[Recorded data]
※ ※ ※

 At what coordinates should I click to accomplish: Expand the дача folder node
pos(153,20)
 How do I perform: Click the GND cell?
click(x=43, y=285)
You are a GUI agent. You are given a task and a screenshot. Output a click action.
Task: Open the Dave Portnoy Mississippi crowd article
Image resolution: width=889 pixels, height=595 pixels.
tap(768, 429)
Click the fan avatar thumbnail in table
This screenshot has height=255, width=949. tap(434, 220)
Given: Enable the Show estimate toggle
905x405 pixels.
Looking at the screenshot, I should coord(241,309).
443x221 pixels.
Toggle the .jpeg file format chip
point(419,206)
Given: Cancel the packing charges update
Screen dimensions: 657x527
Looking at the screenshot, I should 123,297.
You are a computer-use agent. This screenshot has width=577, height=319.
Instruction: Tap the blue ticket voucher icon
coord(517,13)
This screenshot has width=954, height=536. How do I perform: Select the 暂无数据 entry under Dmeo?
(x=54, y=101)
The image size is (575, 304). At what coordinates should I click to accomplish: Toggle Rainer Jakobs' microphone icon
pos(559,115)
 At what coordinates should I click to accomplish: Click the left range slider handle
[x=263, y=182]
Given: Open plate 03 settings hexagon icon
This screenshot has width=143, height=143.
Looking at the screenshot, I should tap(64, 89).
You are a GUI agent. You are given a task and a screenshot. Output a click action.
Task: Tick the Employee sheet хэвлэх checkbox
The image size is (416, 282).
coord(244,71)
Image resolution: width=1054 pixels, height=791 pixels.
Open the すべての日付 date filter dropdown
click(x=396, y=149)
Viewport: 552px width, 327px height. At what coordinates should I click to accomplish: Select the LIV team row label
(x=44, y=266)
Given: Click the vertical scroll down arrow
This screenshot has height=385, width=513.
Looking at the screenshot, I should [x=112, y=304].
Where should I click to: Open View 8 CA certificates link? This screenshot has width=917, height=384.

※ ※ ※

* **ACTIVITY**
Every entry above must appear again in the reply, exactly as it stands.

* **TASK RESULT**
 At what coordinates should I click to accomplish: Expand the дача folder node
pos(153,20)
 How do I perform: Click the GND cell?
click(x=43, y=285)
You are a GUI agent. You are given a task and a screenshot. Output a click action.
Task: Open the Dave Portnoy Mississippi crowd article
Image resolution: width=889 pixels, height=595 pixels.
tap(768, 429)
Click the fan avatar thumbnail in table
This screenshot has height=255, width=949. tap(434, 220)
Given: Enable the Show estimate toggle
905x405 pixels.
Looking at the screenshot, I should coord(241,309).
443x221 pixels.
Toggle the .jpeg file format chip
point(419,206)
Given: Cancel the packing charges update
Screen dimensions: 657x527
Looking at the screenshot, I should 123,297.
You are a computer-use agent. This screenshot has width=577, height=319.
Instruction: Tap the blue ticket voucher icon
coord(517,13)
This screenshot has width=954, height=536. How do I perform: Select the 暂无数据 entry under Dmeo?
(x=54, y=101)
The image size is (575, 304). At what coordinates should I click to accomplish: Toggle Rainer Jakobs' microphone icon
pos(559,115)
 At what coordinates should I click to accomplish: Click the left range slider handle
[x=263, y=182]
Given: Open plate 03 settings hexagon icon
This screenshot has width=143, height=143.
Looking at the screenshot, I should tap(64, 89).
You are a GUI agent. You are given a task and a screenshot. Output a click action.
Task: Tick the Employee sheet хэвлэх checkbox
The image size is (416, 282).
coord(244,71)
Image resolution: width=1054 pixels, height=791 pixels.
Open the すべての日付 date filter dropdown
click(x=396, y=149)
Viewport: 552px width, 327px height. At what coordinates should I click to accomplish: Select the LIV team row label
(x=44, y=266)
Given: Click the vertical scroll down arrow
This screenshot has height=385, width=513.
Looking at the screenshot, I should [x=112, y=304].
Where should I click to: Open View 8 CA certificates link? This screenshot has width=917, height=384.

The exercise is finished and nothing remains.